Posted by Nick Pole on 7th Sep 2016

Beni Ourain Carpets

Dominated by the stark slopes the Atlas Mountains, the northwest corner of north Africa, known as the Maghreb, is the home of the great Berber tribal nation. For thousands of years the Berbers have occupied this region, maintaining their cultural identity despite waves of invaders, including Romans, Arabs, and European colonial powers. 

Originally nomads, some of the individual Berber tribes have in recent centuries adopted urbanized lifestyles, developing cities along the southern Mediterranean coast and along the fringe of the Sahara Desert. Others have retained their ancient nomadic traditions. Visitors to the modern nations of Libya, Tunisia, Algeria, and Morocco can experience both ancient tradition and modern cultural choices blended together in cities such as Algiers, Marrakesh, Tangiers, and Benghazi.


One of the most distinctive of the nearly fifty individual Berber tribal nations, the Beni Ourain are the makers of a unique style of handwoven carpet that is gaining increasing popularity among interior designers and home décor aficionados. Dwellers for over a thousand years in the middle Atlas region of eastern Morocco in the region called Jebel Bouiblane, the Beni Ourain were not exposed to Arabian cultural influences as were Berbers tribes farther to the north. For this reason they have retained very ancient textile traditions, ones immediately apparent in the carpets, rugs, and wall hangings that they create.
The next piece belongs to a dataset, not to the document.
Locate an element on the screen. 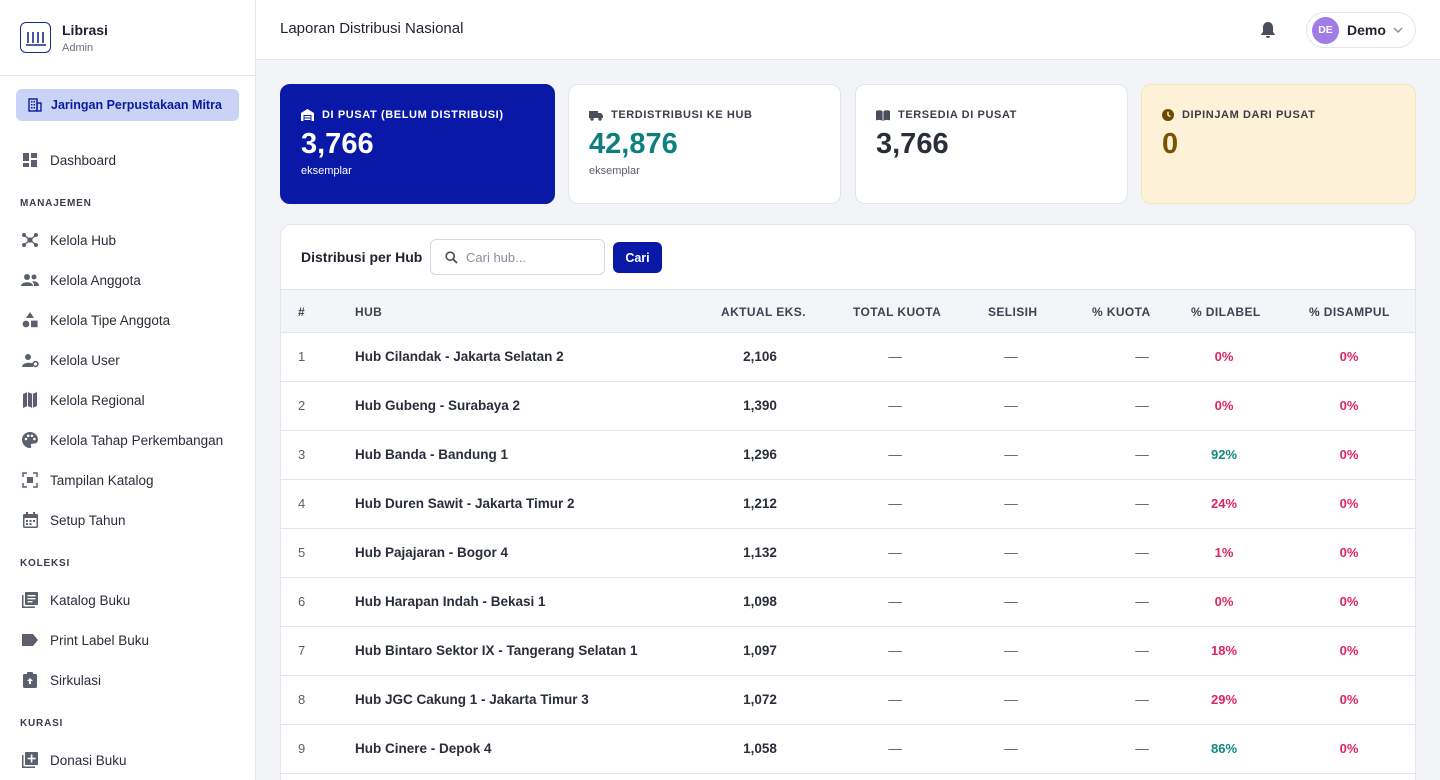  col-header-aktual: AKTUAL EKS. is located at coordinates (764, 312).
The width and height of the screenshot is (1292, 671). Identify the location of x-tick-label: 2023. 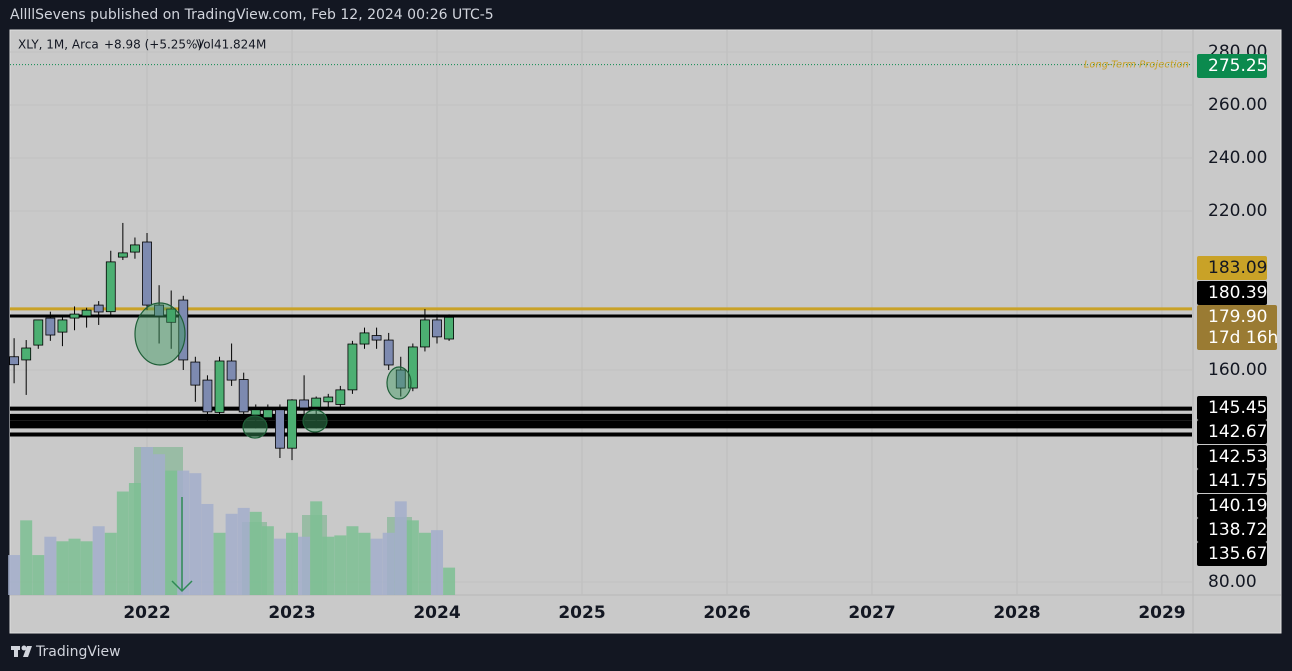
(292, 613).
Beni Ourain carpets and rugs are handwoven on flat looms, using yarn spun from the distinctive fleece of sheep native to the Atlas Mountains. On a background of the natural whites and ivories of the wool is woven a distinctive range of geometric patterns in contrasting black and deep gray shades created using local natural dyes. Beni Ourain weavers do not follow set patterns or graphed-out designs, but instead create their works in a spontaneous and personal fashion, making each piece that comes off their looms individual and unique.


The yarn used in the creation of Beni Ourain textiles is also distinctive. Unlike the wool used in other Berber textile traditions, Beni Ourain wool is shorn from living sheep, not cut from a butchered animal. Once woven, the pile of the yarn is longer than that found in other styles, and knotted to create a particularly dense fabric. These qualities all contribute to the particular Beni Ourain style.
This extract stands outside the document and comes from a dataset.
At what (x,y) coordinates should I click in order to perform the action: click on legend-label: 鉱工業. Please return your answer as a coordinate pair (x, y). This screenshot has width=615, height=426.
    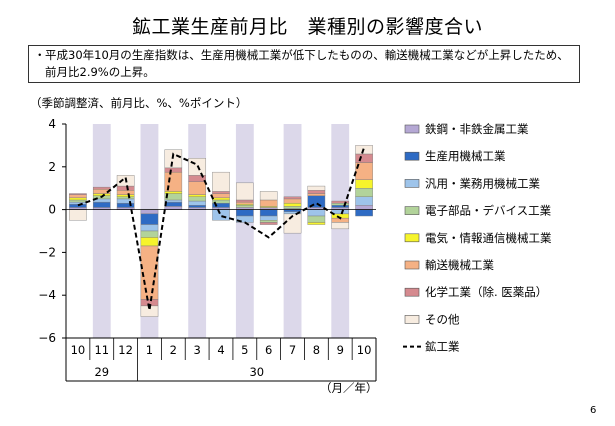
    Looking at the image, I should click on (442, 347).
This dichromatic color scheme, unique fabric “hand,” and traditional tribal patterns are identifying qualities of all textiles made by the Beni Ourain. These features also make their woven products particularly adaptable to modern interiors. Unlike the richly colored and elaborately patterned textiles found in other Berber tribal traditions, the Beni Ourain fabrics blend beautifully with all the elements of a room’s design, making a quiet statement while drawing together otherwise divergent aspects. Indeed, they fit into the most ultra-modern room treatments, their stark but never strict geometric patterns supporting any number of other styles within a room.